Is that the case that pretrain.py is only provided to pre-train the UNITER model? If not then what's the usage of train_itm.py?
I totally agree it is indeed confusing since we didn't have time to clean the code. As you may noticed we left lots of other stuff that are not mentioned in the paper such as hard negatives, knowledge distillation and etc.
To answer your question (for pre-training only, I assume you already figured out how to use the loss for fine-tuning), if you trace the definition of pre-trained model (https://github.com/intersun/LightningDOT/blob/5f2880f69ba87b8701ab89348d70ebb11432578c/pretrain.py#L313), you will notice the relevant forward function is defined at https://github.com/intersun/LightningDOT/blob/5f2880f69ba87b8701ab89348d70ebb11432578c/dvl/models/bi_encoder.py#L484.
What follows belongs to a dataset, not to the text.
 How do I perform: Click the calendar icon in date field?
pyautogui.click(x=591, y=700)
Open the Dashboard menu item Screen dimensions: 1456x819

To answer your second question, pretrain.py is solely for pre-training and train_itm is solely for fine-tuning. Currently I don't have time to merge them, and that is definitely confusing....
I see, thank you. So, essentially your itm implementation is different from the original implementation of itm in UNITER. And yours is based on the CMR in the paper. In fact, itm_loss1 is the same image-retrieval loss, and itm_loss2 is the same text retrieval-loss in the article. Just one more question, what is that ot_loss?
correct... since I implemented fine-tuning first, and later found out changing it into pre-training is not trivial, I ended up implementing pre-training and fine-tuning separately...
OT loss refers to loss proposed in http://proceedings.mlr.press/v119/chen20e.html. I never tried it though so not sure how it will work.
Can you point me to the place in your code where CMR is implemented? You used CMR + VMLM + SMRM for the pre-training, according to the paper. However, CMR is not part of your supported tasks. Am I missing something?